Methodology/Principal Findings
Automation of ID mapping requires bespoke methodological adjustments tailored to the epidemiological characteristics of different types of diseases. Diseases were therefore grouped into 33 clusters based upon taxonomic divisions and shared epidemiological characteristics. Disability-adjusted life years, derived from the Global Burden of Disease 2013 study, were used as a globally consistent metric of disease burden. A review of global health stakeholders, existing literature and national health priorities was undertaken to assess relative interest in the diseases. The clusters were ranked by combining both metrics, which identified 44 diseases of main concern within 15 principle clusters. Whilst malaria, HIV and tuberculosis were the highest priority due to their considerable burden, the high priority clusters were dominated by neglected tropical diseases and vector-borne parasites.
Conclusions/Significance
A quantitative, easily-updated and flexible framework for prioritising diseases is presented here. The study identifies a possible future strategy for those diseases where significant knowledge gaps remain, as well as recognising those where global mapping programs have already made significant progress. For many conditions, potential shared epidemiological information has yet to be exploited.
Author Summary
Maps have long been used to not only visualise, but also to inform infectious disease control efforts, identify and predict areas of greatest risk of specific diseases, and better understand the epidemiology of disease over various spatial scales.
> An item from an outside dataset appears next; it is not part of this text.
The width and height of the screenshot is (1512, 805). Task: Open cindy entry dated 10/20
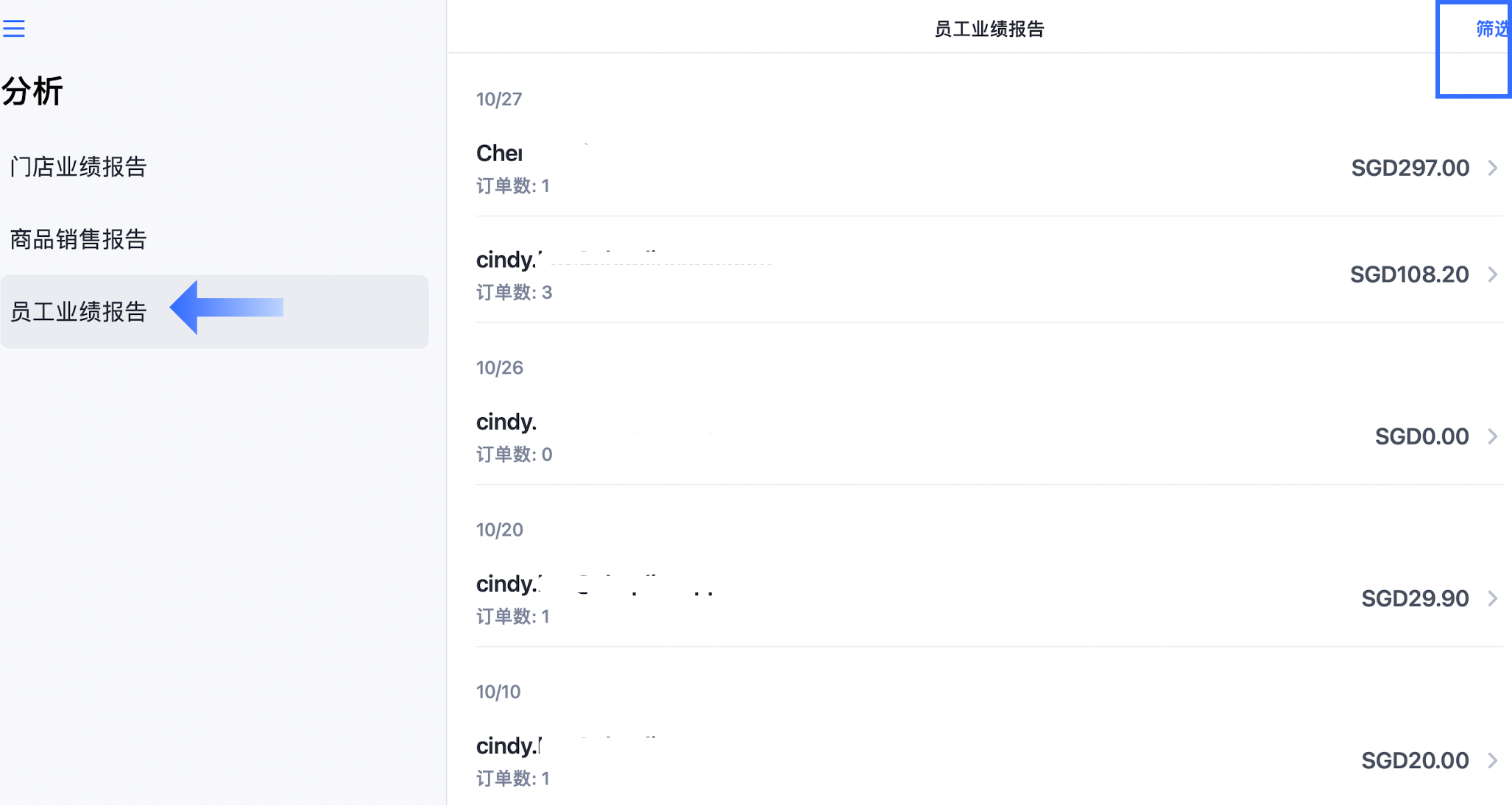tap(989, 598)
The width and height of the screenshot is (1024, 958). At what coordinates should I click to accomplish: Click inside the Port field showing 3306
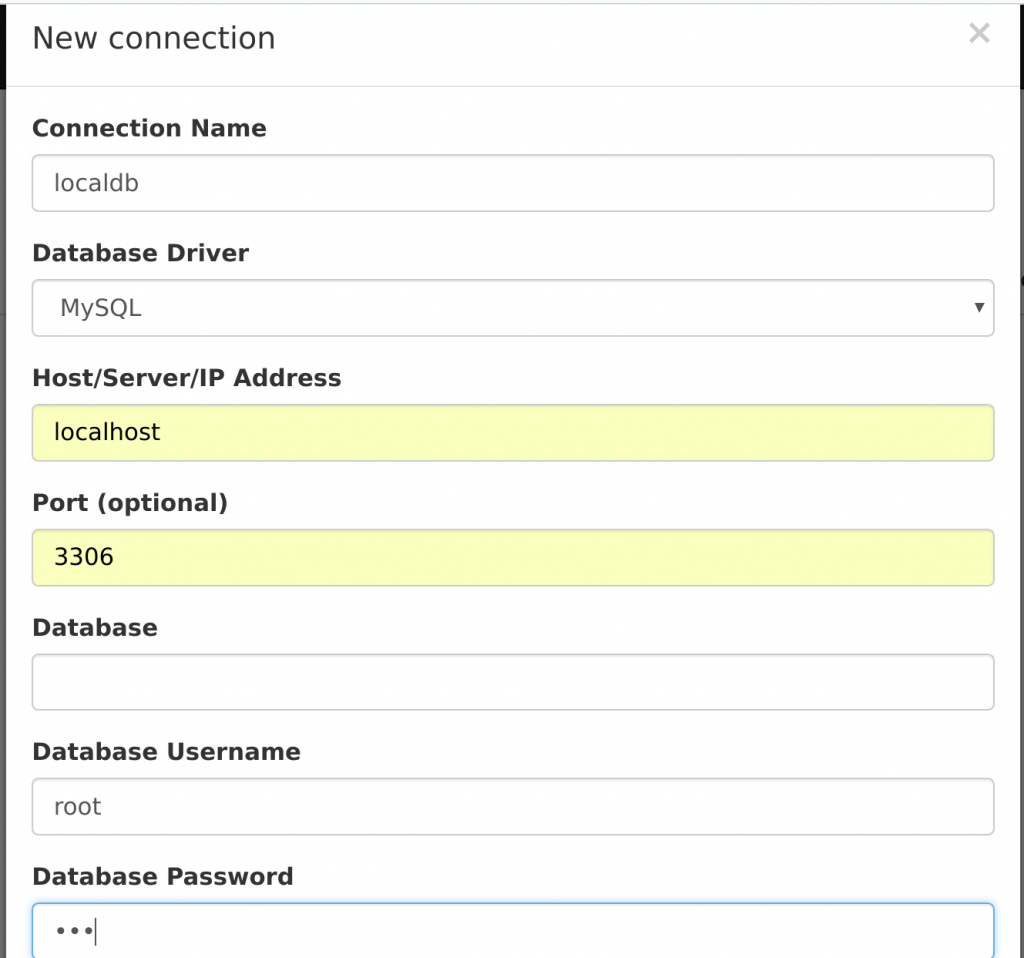pos(512,557)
In spite of the utilities of such outputs, globally comprehensive maps have been produced for only a handful of infectious diseases. Due to limited resources, it is necessary to define a framework to prioritise which diseases to consider mapping globally. This paper outlines a framework which compares each disease’s global burden with its associated interest from the policy community in a data-driven manner which can be used to determine the relative priority of each condition. Malaria, HIV and TB are, unsurprisingly, ranked highest due to their considerable health burden, while the other priority diseases are dominated by neglected tropical diseases and vector-borne diseases. For some conditions, global mapping efforts are already in place, however, for many neglected conditions there still remains a need for high resolution spatial surveys.